-------- EXCERPTED PASSAGE
Neonatal Intensive Care Unit transport nurse, Erin Coalliar, thought she was going to Seattle to check out a new type of neonatal ambulance. At least that’s what her manager, Maggie Simons, at Helen DeVos Children’s Hospital had told her.
As a mother of two toddlers, arranging for someone to provide childcare in her absence was the first order of business. The dutiful nurse, now a supervisor, did her part and made all the necessary arrangements. As the date of her trip to Seattle inched closer, Simons took Coalliar aside and told her the real news: Coalliar was selected by the First Responders Children’s Foundation to receive an award! The trip she had been told to prepare for by her boss was, in fact, a trip to New York City, where she would be honored in Times Square for her work in transporting countless neonatal medical patients to hospitals by air and by ground.
“My first thought was, ‘Why me?’” Coalliar said. “In my mind all nurses do amazing things.”
But not all nurses are Erin Coalliar. She began her career as a medical missionary in Guatemala. Then she landed her dream job in the NICU unit at Helen DeVos Children’s Hospital, where she has worked for the past 10 years, eight of them as a nurse who provides care to ailing infants during harrowing journeys from outlying hospitals to Helen DeVos Children’s Hospital where they receive specialized care. Three years ago, she had a chance to experience what life was like on the receiving end of her neonatal unit when she gave birth to a daughter who arrived 11 weeks early.
----------------
-------- THE DATA
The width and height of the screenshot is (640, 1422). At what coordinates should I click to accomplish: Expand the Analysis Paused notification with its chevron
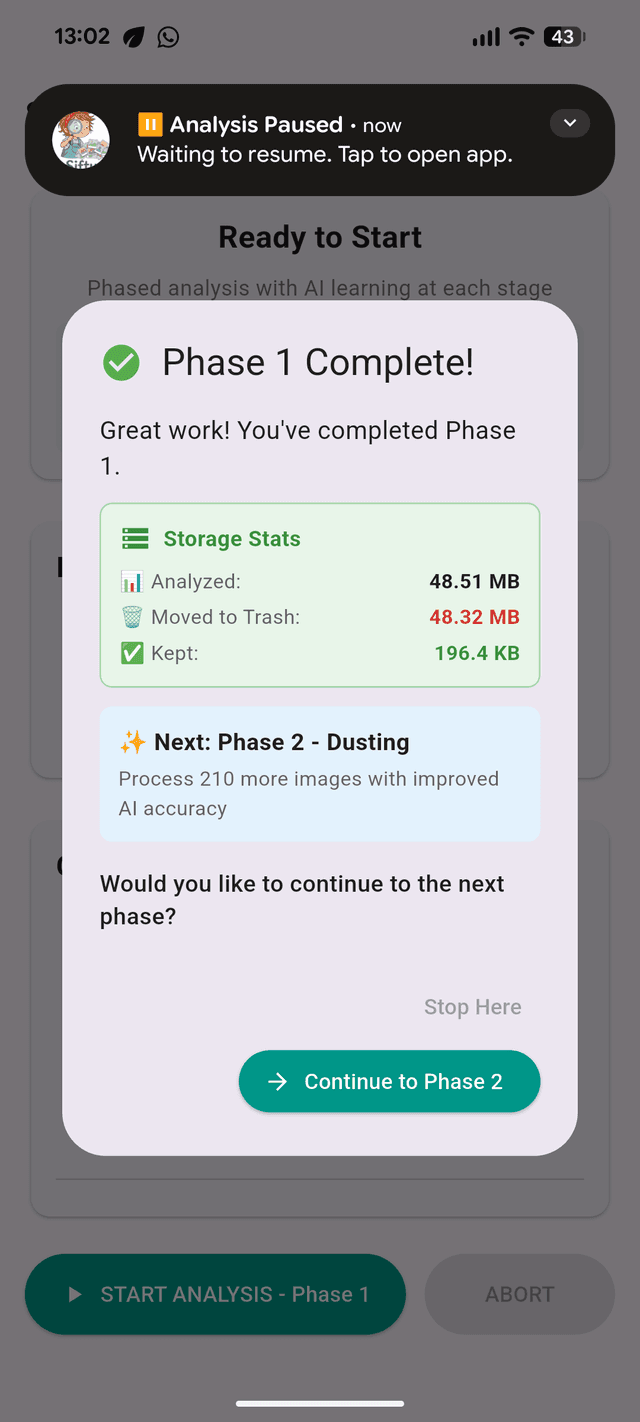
----------------
ACTIVITIES →
(a) According to the article about Erin Coalliar, how early did her daughter arrive?
(b) Continue the article about Erin Coalliar from the point where it stops.
The listing is not needed for what follows.

ANSWERS →
(a) Her daughter arrived 11 weeks early.

(b)
“I joke and say she just wanted to see where mommy works,” Coalliar said.
Coalliar isn’t sure what Simons wrote in her letter of recommendation to the First Responders Children’s Foundation or why she, of all people, was selected.
“I do what I do because I love it,” Coalliar said. “I’m grateful to Maggie and Helen DeVos Children’s Hospital and really just flattered and honored.”
On Oct. 28, 2022, Coalliar received her medal of honor in Times Square as dozens of police officers, firefighters, nurses, EMTs and other first responders from across the country looked on.
Six other professionals were honored that day, each with his or her own,
unique life-saving story to tell; an LA County firefighter; a DEA Special Agent; a Kentucky EMT; a Task Force Commander for the World Trade Center rescue & recovery operation and emergency dispatcher; Andrea Holczman, from Grand Traverse County, who guided the roadside delivery of a baby.
The third annual ceremony was held, in part, as an effort to make October 28 an official day of recognition, “National First Responders Day.”